PROBLEM STATEMENT:
Look for "will" in every line of the listing. Copy the lines that have it.

==*==

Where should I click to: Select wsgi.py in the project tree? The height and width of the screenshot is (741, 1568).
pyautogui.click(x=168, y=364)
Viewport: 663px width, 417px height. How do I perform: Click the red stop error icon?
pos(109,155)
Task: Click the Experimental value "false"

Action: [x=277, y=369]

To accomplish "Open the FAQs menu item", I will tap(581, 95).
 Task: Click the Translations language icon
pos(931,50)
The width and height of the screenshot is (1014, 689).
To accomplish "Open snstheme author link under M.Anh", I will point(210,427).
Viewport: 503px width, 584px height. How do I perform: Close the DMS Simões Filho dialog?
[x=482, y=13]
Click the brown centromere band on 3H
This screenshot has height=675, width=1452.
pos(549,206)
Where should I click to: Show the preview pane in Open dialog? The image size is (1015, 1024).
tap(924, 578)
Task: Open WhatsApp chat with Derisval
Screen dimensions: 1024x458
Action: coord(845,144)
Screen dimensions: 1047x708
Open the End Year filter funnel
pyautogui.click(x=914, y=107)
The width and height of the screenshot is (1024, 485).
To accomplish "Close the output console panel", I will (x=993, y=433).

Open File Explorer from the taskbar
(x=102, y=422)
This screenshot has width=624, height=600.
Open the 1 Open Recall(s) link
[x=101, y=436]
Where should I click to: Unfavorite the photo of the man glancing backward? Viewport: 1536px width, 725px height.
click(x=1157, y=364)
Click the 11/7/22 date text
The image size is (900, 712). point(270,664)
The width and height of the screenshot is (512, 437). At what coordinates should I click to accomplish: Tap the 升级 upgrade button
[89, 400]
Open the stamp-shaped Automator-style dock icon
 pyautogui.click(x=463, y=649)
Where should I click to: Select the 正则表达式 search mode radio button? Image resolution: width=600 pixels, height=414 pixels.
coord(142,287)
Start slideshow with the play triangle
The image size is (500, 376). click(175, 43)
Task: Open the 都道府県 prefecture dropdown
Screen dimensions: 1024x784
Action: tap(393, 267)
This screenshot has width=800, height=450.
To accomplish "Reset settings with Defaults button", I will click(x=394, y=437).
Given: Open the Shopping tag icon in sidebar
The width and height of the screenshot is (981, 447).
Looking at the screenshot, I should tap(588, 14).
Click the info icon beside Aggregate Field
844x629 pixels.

==*==

EXPECTED ANSWER:
To accomplish "Open the FAQs menu item", I will tap(581, 95).
To accomplish "Open snstheme author link under M.Anh", I will point(210,427).
To accomplish "Close the output console panel", I will (x=993, y=433).
To accomplish "Reset settings with Defaults button", I will click(x=394, y=437).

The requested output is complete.